Storing the query results
We recommend our clients store the results from the AI-generated queries in their own data stores. We support the option to securely store it as well on behalf of the client.
When creating indexes for AI to use via embeddings, we only ingest table metadata and avoid embedding any of the table’s contents.
Finally, we use Azure OpenAI, which guarantees to not train on client data.
What other features does Basejump AI currently provide?
For a quick overview of features, watch our sizzle reel 🔥
Here is our current sidebar in our web app:
Screenshot of the sidebar
Some notable features not already mentioned in this article include:
- The explore page: This page lets you view tables and their descriptions and also view an ERD diagram of how the tables are related
- The API: We have an API so you can integrate Basejump into other applications
- Teams: These are admin views where permissions are handled for the various database connections via teams
- Company: The company datasources can be added here, white-label settings are available, user management, RBAC, etc…
- Subscription: Manage your subscription plan settings
There is a clear distinction between managing data that has already been created versus generating new data insights. We’re focused on the latter.
How do we compare?
Many existing AI solutions focus on data management and search. There is a clear distinction between managing data that has already been created versus generating new data insights. We’re focused on the latter. Data generation, with controls to ensure high data quality, will help empower users to discover their own precisely tailored metrics. We strongly believe direct access to the data source will empower users and enable organizations to be more data driven than ever before.
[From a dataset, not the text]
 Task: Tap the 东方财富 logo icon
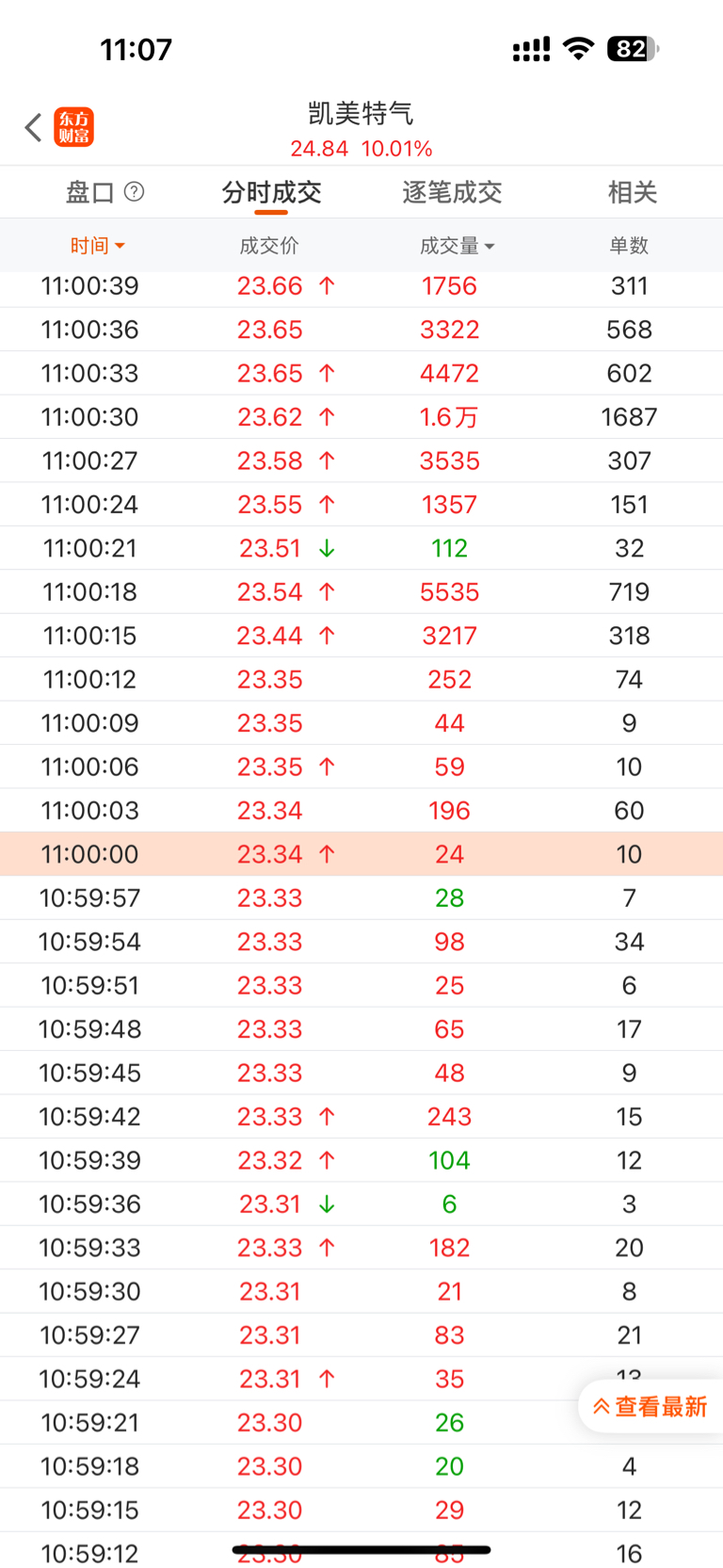point(74,127)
Why impose any uniform metrics across an organization when you can gain a deeper understanding of the diverse metrics at play? Many organizations invest significant effort in standardizing metrics and data points. However, with the multitude of ways to filter and combine data, enforcing any single company-wide metric is becoming increasingly impractical. Instead, users can share their unique metrics and appreciate the nuances that each brings. Business glossaries can be created both manually and automatically to define various emerging metrics. Furthermore, a common language can develop around these new definitions, fostering alignment across the organization. By leveraging AI to identify commonalities, there is substantial potential to enhance collaboration and coherence within the business.
What features are on the roadmap?
We’re only just beginning! Lots of features are planned and we will send out regular updates via our newsletter and social media platforms. Click here to follow us on our social media and sign up for the newsletter as well 👍
Thanks for reading and please let us know your thoughts! For additional information, we recently were featured on Product Hunt and answered a lot of great questions there as well:
Thanks! 🪂
— Andreas & Joel
Appendix
Quick History
The initial name for this company was DemocratizeDB. The reason for that name was because I was trying to convey how the company democratizes access to the database. Back in early 2023, I was tinkering with the WikiSQL dataset and writing some articles which according to my tests showed that using AI to write SQL queries could really work!
I then designed some mockups and built a simple website with a chat app I built using Anvil. It was basic and was a small taste of what I envisioned for the final product.
Here is one of the initial primitive designs of the chat interface:
Chatbot initial design
Here is where it is today after Joel joined:
I was working on this idea every chance I could get outside of work hours. Building a startup on the side is no joke! That’s when Joel and I met around September 2023. I used the initial PoC powered by LlamaIndex to convince Joel that this was viable — he then joined as a co-founder and CTO. We have came a long way since then and are so excited to be launching our product and share it’s awesome features with you!